Posted Jul 22, 2009 10:19 UTC (Wed) by i3839 (guest, #31386)
In reply to: Fun with NULL pointers, part 2 by epa
Parent article: Fun with NULL pointers, part 2

Making sure that a pointer is never NULL is easy when it is passed to a static function. For public functions it is harder and more checks are needed, but if all callers are limited to one directory it's still not hard.

If you pass along a pointer and say "hey, do something with this", in general that code did something with it before, otherwise the second function could be called directly.

For pointers within structures it's much harder though, then it helps to have clean code with clear lifetime rules. If it's messy enough you can make things more messy by adding NULL checks everywhere. If this adds more unexpected error paths then it's not a good way forwards though. If it's unclear if something can be NULL or not then in the long term it's much better to clean up the code. Like assertions BUG_ON is good while developing a new piece of code to make sure all assumptions hold. When the code gets more into shape and becomes more stable there should be not much need for such checks anymore.

An exception is low level library like code which can be used by many users and which wants to prevent them making the same bloody mistakes. It's also a good way to prevent corruptions from spreading around.

The further away the code giving the input is from the code using it the more checking is necessary.

to post comments

Fun with NULL pointers, part 2

Posted Jul 22, 2009 11:14 UTC (Wed) by epa (subscriber, #39769) [Link]

Making sure that a pointer is never NULL is easy when it is passed to a static function. For public functions it is harder and more checks are needed, but if all callers are limited to one directory it's still not hard.

It's not hard, but I know that I am able to make mistakes on even the simplest tasks. I also know that I am not quite the world's worst programmer or the most careless, so if I can screw up, others can too. That's why even after you have carefully gone through the code and made sure that 'obviously', NULL can never be passed, it is still a good idea to include a check just in case, to stop a minor oversight becoming a major bug (such as the root exploit discussed in the article).
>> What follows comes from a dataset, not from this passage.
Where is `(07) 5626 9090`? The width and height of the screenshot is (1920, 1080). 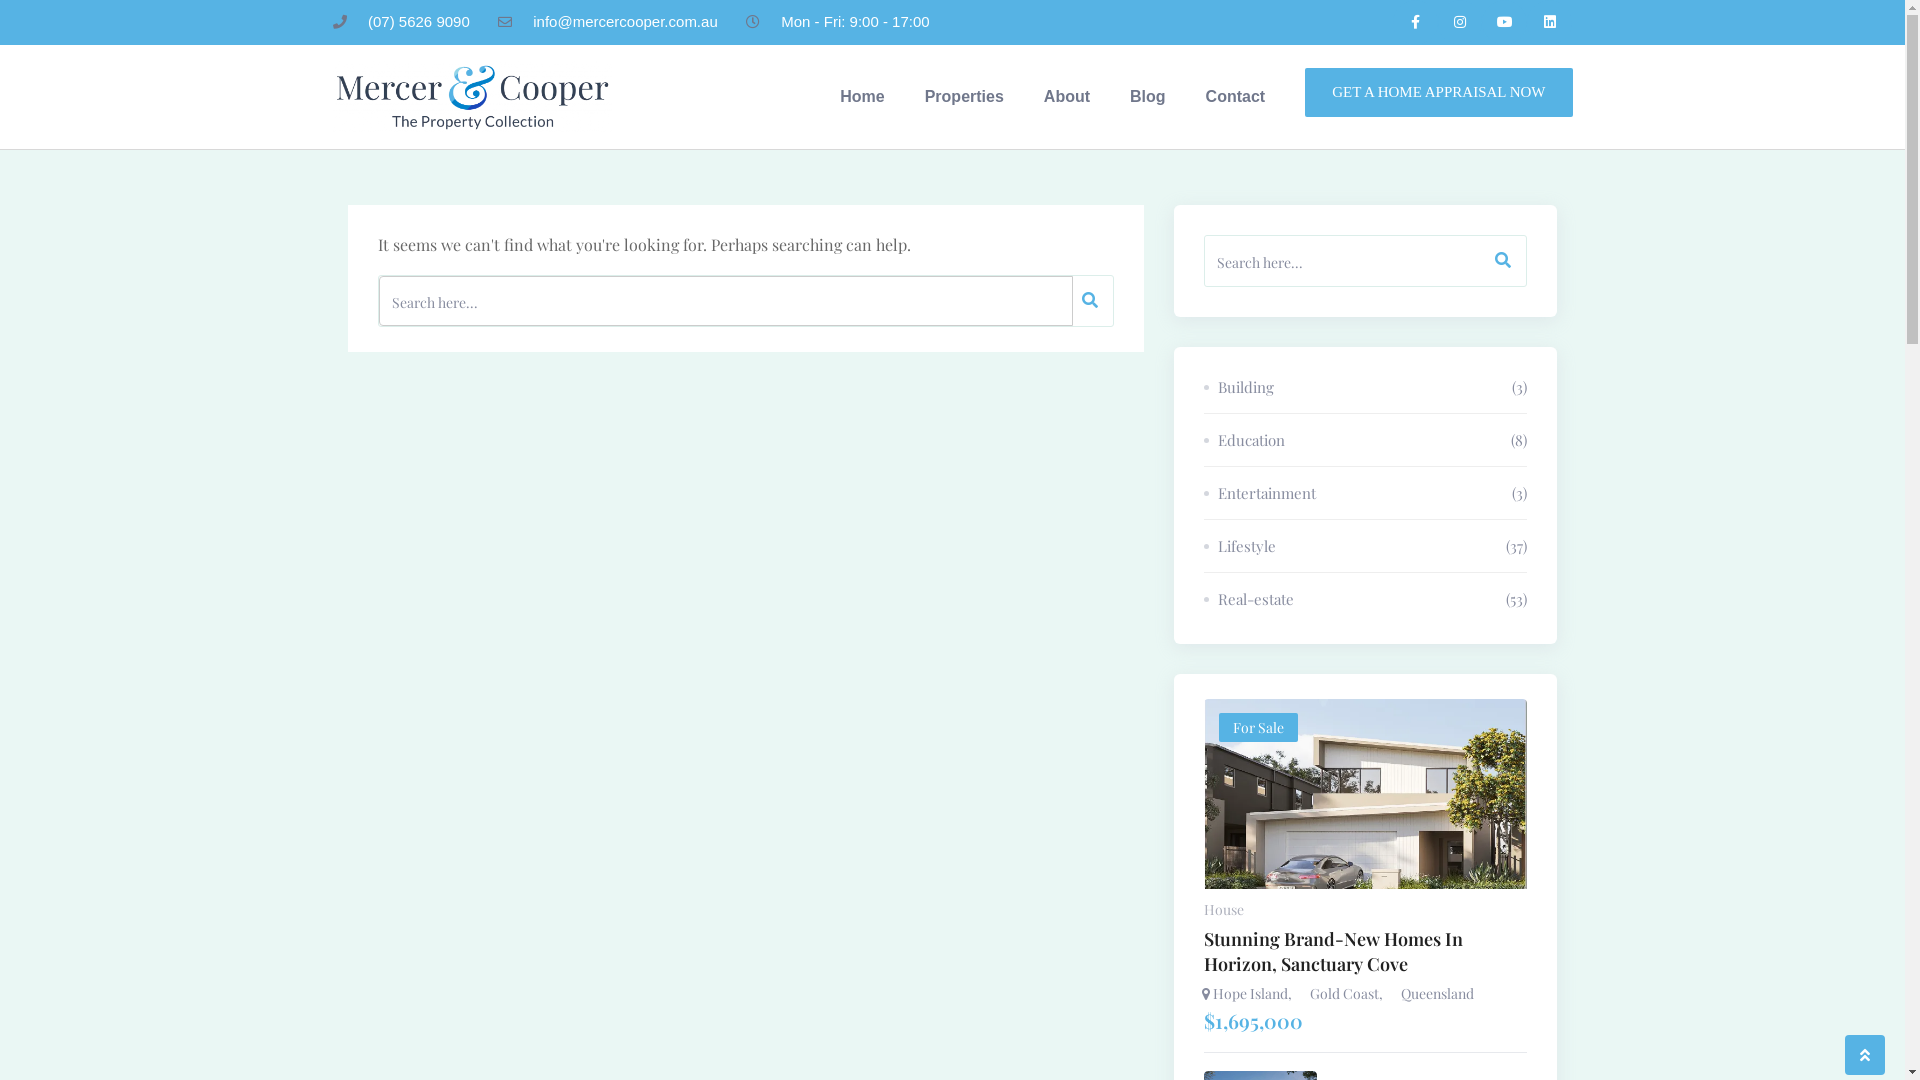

The best option is for the compiler to statically ensure non-null pointers; tools like Splint let you be certain that getting null is impossible.

If it's unclear if something can be NULL or not then in the long term it's much better to clean up the code.

Absolutely agreed. If it's unclear whether NULL is allowed, then BUG_ON(x==NULL) is not the right way, except as a temporary debugging aid. You need to check the code and make a decision - can NULL ever legally be passed here? If the answer is no, then you should make sure all the callers are behaving properly - but then when you've finished put in the BUG_ON check anyway, because even Linus makes mistakes.